Recently, I was contacted by an organizational administrator who said that he needed to talk to me about leadership development. I went to his office at the appointed time. He began to ask me questions about issues related to dealing with managing and appraising employee performance and making the organization run more effectively and efficiently.
I responded, “Those aren’t leadership issues. Those are management issues.”
I wish I had a nickel for every time during the years I have spent studying organizations, leading and managing organizations and in serving as an organizational consultant that I heard someone use the words “management” and “leadership” interchangeably.
I had begun to think that maybe there was something wrong with me because the confusion between the two bothered me so much. Then I chanced upon an article entitled “Management Is (Still) Not Leadership” by Leadership guru John Kotter, the former Professor of Leadership at Harvard Business School and current Chief Innovation Officer at Kotter International.
In the article, Kotter shared a story similar to what I had just experienced, then added:
In more than four decades of studying businesses and consulting to organizations on how to implement new strategies, I can’t tell you how many times I’ve heard people use the words “leadership” and “management” synonymously, and it drives me crazy every time.
The interview reminded me once again that the confusion around these two terms is massive, and that misunderstanding gets in the way of any reasonable discussion about how to build a company, position it for success and win in the twenty-first century.
He pointed out that the mistakes people make on the issue are threefold:
Mistake #1: People use the terms “management” and “leadership” interchangeably. This shows that they don’t see the crucial difference between the two and the vital functions that each role plays.
Mistake #2: People use the term “leadership” to refer to the people at the very top of hierarchies. They then call the people in the layers below them in the organization “management.” And then all the rest are workers, specialists, and individual contributors. This is also a mistake and very misleading.
Mistake #3: People often think of “leadership” in terms of personality characteristics, usually as something they call charisma. Since few people have great charisma, this leads logically to the conclusion that few people can provide leadership, which gets us into increasing trouble.
What are the Differences Between Leadership and Management?
For many people, that raises the question, “If ‘leadership’ and ‘management’ are different, what are the differences between the two?”

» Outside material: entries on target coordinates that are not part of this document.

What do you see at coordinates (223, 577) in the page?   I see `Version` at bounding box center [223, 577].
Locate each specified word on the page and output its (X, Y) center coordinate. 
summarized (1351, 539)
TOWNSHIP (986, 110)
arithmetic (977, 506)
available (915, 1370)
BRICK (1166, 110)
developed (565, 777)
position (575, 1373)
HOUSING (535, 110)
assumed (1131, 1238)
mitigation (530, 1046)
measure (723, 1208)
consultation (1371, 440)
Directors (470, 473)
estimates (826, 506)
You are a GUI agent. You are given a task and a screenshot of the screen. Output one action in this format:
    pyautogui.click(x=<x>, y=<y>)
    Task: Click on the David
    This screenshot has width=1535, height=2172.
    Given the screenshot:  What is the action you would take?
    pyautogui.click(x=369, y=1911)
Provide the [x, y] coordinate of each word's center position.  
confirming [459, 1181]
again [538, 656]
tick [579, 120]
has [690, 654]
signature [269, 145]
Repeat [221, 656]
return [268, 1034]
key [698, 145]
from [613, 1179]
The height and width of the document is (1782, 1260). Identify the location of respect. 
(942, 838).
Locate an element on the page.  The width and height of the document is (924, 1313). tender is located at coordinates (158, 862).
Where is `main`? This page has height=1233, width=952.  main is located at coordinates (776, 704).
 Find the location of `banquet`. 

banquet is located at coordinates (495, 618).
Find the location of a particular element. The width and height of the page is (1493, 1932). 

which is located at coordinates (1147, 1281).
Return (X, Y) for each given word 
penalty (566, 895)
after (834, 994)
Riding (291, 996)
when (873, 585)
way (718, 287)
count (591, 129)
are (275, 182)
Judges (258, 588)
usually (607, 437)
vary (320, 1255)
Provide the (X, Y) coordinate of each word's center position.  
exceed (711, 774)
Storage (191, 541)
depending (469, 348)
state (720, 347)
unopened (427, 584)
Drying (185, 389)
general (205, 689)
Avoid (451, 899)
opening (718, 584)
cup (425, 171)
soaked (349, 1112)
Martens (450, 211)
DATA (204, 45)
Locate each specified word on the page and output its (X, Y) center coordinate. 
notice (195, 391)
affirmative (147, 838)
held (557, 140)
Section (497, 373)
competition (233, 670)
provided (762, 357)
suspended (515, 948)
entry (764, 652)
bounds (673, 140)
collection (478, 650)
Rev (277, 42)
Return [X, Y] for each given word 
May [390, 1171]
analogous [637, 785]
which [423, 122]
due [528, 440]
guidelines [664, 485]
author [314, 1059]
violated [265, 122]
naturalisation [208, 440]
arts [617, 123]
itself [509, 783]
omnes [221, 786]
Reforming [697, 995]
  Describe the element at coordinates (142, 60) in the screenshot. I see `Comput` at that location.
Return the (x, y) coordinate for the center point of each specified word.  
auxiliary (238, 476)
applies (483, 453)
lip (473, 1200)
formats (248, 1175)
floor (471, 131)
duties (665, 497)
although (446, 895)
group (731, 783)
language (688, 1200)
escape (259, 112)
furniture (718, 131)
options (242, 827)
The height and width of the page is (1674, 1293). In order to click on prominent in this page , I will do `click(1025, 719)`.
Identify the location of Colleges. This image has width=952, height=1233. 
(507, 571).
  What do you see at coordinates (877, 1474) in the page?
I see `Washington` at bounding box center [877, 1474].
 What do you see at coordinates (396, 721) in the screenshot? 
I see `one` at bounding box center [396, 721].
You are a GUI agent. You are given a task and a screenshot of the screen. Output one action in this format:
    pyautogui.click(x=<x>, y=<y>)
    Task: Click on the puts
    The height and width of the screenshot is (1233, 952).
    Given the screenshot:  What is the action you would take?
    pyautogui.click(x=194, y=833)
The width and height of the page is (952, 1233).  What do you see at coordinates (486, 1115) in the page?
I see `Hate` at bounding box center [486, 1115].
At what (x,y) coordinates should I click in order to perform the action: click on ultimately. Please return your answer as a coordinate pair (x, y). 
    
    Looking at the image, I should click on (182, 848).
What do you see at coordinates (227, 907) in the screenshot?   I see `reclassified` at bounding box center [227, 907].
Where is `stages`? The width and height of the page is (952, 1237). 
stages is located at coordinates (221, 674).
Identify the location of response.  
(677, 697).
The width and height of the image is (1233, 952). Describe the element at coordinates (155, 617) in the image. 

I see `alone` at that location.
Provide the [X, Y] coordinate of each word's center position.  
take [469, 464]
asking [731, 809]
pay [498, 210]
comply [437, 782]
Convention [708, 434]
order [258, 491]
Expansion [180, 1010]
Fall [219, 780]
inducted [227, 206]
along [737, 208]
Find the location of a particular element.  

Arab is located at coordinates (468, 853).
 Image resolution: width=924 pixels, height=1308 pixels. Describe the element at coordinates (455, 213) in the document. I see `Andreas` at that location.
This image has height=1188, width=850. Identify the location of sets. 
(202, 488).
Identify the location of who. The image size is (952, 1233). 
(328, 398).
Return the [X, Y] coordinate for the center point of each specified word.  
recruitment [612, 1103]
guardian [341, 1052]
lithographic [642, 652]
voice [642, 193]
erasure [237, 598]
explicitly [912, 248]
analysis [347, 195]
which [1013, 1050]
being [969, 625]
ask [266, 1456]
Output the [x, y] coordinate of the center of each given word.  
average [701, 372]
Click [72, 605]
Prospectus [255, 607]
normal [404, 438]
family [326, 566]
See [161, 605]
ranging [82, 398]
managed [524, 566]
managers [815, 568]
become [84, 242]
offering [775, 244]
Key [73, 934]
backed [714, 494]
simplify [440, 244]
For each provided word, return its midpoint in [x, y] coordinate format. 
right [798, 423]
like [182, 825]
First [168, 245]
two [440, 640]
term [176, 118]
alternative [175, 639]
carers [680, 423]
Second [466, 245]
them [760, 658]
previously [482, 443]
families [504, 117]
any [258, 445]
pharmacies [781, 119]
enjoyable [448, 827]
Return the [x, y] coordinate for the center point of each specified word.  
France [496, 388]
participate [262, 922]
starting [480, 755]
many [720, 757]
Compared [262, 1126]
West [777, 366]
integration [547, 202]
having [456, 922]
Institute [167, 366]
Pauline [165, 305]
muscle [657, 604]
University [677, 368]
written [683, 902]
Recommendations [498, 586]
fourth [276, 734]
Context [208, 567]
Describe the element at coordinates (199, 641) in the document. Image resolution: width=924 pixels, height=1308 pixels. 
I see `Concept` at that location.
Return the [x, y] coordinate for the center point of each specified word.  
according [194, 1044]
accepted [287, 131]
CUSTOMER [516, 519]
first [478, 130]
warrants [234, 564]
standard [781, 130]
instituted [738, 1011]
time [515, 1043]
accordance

Management includes those processes that make systems of people and technology work well in running the organization on a daily basis. Those processes include
- Budgeting, and
- Problem solving.
Leadership is creating systems that managers can manage and transforming systems in fundamental ways, when needed, to take advantage of opportunities for growth, evolution, and hazard avoidance. Leadership processes include
- Creating systems,
- Creating vision and strategy,
- Setting direction,
- Motivating action, and
- Aligning people
A second question that often arises out of a discussion of management and leadership is “Is it more important for an organization to have strong leadership or strong management?”
That is not a simple question to answer. What we know is that when organizations have high competencies in both management and leadership, they are able to meet challenges now as well as in the future. What we also know is that most organizations are usually lacking one or the other. When management exists without leadership, the organization is often unable to change. When leadership exists without management, the company is only as strong as its charismatic leader.
Newly formed organizations usually have an abundance of leadership and a lack of management. The savvy organizations gradually add management capabilities while maintaining the inspiration of leadership that initially resulted in the creation and rapid growth of the organization. However, inevitably what happens is the leader tends to move on to something else and management fills the void. The result is the organization gradually transitions into a state of complacency where, as Kotter says, “management reigns supreme and leadership is in short supply.” As a result, most organizations are overstaffed with managers, but lack enough leadership to help them deal with constant change.
For an organization to sustain optimum performance, administrators who are strong leaders need to surround themselves with enough managers to ensure that the day-to-day operations of the organization run effectively and efficiently and administrators who are strong mangers need to surround themselves with enough leaders to ensure that the organization is able to avoid stagnation, adjust to constant change and remain relevant.